Retinoids enact their effects by binding to two subfamilies of receptors: retinoid acid receptors (RARs) and retinoid X receptors (RXRs) [7]. There are three subtypes in each subfamily, specifically RARa, RARb, RARg, and RXRa, RXRb, and RXRg [8]. Each retinoid shows specific affinity and activation for the retinoid receptor subtypes, representing receptor-ligand specificity [8]. These receptors homodimerize and bind DNA to affect the function of genes downstream of retinoid acid response elements (RAREs) [7]. Additionally, RXRs have the unique capacity to heterodimerize with other classes of nuclear receptors, including RARs, vitamin D receptor (VDR), thyroid receptor (TR), and peroxisome proliferation activating receptors (PPARs) [8,9]. Therefore, retinoids that bind RXRs, also known as "rexinoids," can affect a variety of cellular pathways.

There are different expression patterns of retinoid receptors throughout the body. In the skin, there are five times as many RXRs as there are RARs [8]. Here, RXRa is the predominant subtype, with RARg also highly expressed [8]. Thus, gene expression resulting from RXRa-RARg heterodimerization is thought to be a major way in which rexinoids enact their effects in the skin [8]. Additionally, VDR is also highly expressed in the skin, making RXR-VDR heterodimerization and its effects another important product of rexinoid treatment [8].
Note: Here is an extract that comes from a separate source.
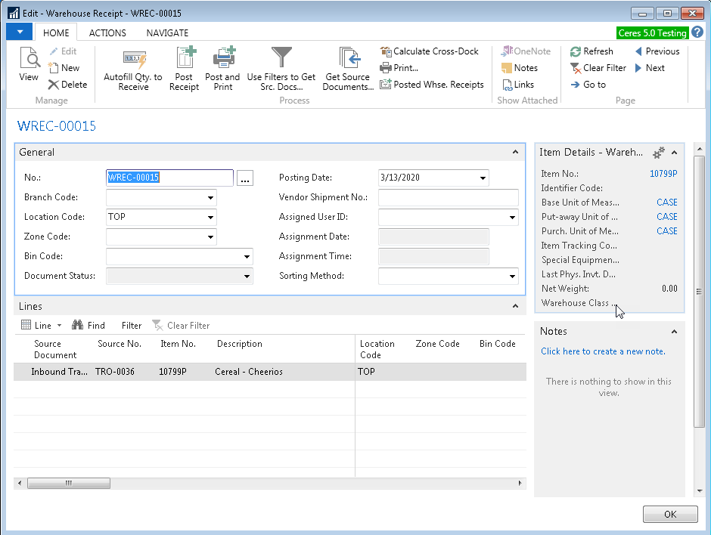Image resolution: width=711 pixels, height=535 pixels.
Task: Expand the Posting Date picker arrow
Action: (x=483, y=178)
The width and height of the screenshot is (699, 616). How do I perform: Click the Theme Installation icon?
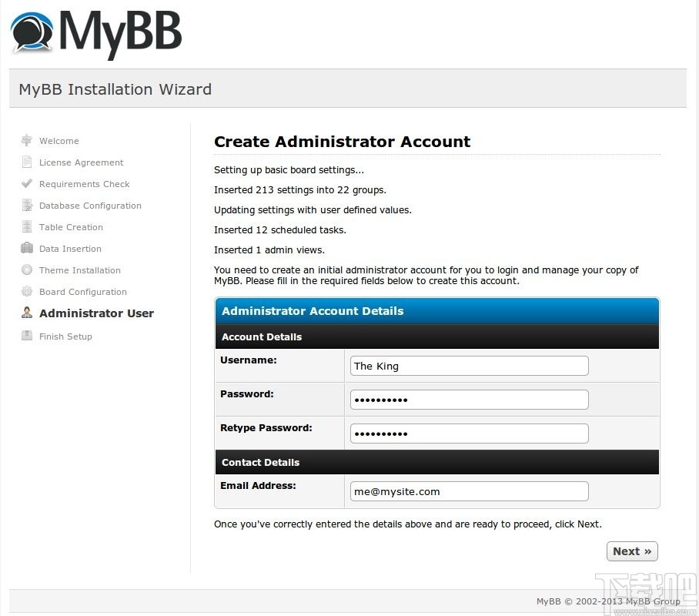[x=28, y=270]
Bexarotene is a novel synthetic oral rexinoid that has been used predominantly for cutaneous T-cell lymphoma and non-small cell lung cancer therapy. Bexarotene differs from older synthetic retinoids, such as isotretinoin and etretinate, which only activate the RAR pathway [7,10], in that it possesses approximately 100 times the potency for activating RXRs as compared to RARs [11]. It can activate all three RXR subtypes [8]. Bexarotene is capable of suppressing cell growth through interactions with a multitude of growth-regulatory pathways, including cyclin D1, Cox-2, AP1, IGF-BP6, and RARb [12]. This rexinoid is especially promising as an antineoplastic agent because of its efficacy in inhibiting cell cycle progression, angiogenesis, and metastasis, as well as inducing apoptosis and cell differentiation [7]. Pertinent to hyperproliferative cutaneous conditions, bexarotene has antikeratinizing activity as a topical agent and has been shown to cause thinning of the stratum corneum in the rhino mouse model [8]. It has also been hypothesized that bexarotene decreases inflammation through interaction with PPARs, which may reduce inflammatory cytokine expression [8,9]. Bexarotene can also inhibit T-cell accumulation in CTCL [8].
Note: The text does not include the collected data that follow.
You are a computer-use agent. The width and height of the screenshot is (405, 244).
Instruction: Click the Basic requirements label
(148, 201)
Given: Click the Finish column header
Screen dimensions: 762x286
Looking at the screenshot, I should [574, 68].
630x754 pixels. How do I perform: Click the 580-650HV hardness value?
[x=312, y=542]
As with all retinoids, side effects of bexarotene, including liver toxicity, alopecia, and mucocutaneous issues, often warrant dose reduction or discontinuation of treatment [1,2]. Additionally, bexarotene treatment carries a significant potential of developing hypertriglyceridemia, hypercholesterolemia, and hypothyroidism [13]. These events can be managed with careful dosing of bexarotene and concomitant treatment with lipid-lowering agents for hypertriglyceridemia and hypercholesterolemia and thyroxine for hypothyroidism [13]. Leukopenia has also been reported more frequently with bexarotene treatment than with other retinoids [14].

Our patient presented with severe, recalcitrant atypical juvenile (type V) PRP of ten years' duration with associated arthritis. Though no other combinations of various systemic and topical regimens resulted in significant clinical improvement, our patient showed significant improvement in cutaneous, rheumatological, and psychological aspects of the disease after treatment with bexarotene. To our knowledge, no other cases of any form of PRP, with or without associated arthritis, have been treated to date with bexarotene. Considering the aforementioned discussion of its mechanisms of action, it can be concluded that, when compared to older retinoids, bexarotene's more potent antineoplastic, anti-keratinizing, and anti-inflammatory characteristics make it a more effective option for the treatment of severe cutaneous proliferative and inflammatory rheumatologic symptoms of PRP, as in our patient. This case is presented to highlight that bexarotene has the potential to provide a beneficial therapeutic option for cases of PRP that are chronic in duration, recalcitrant to other systemic medications, or associated with rheumatologic abnormalities.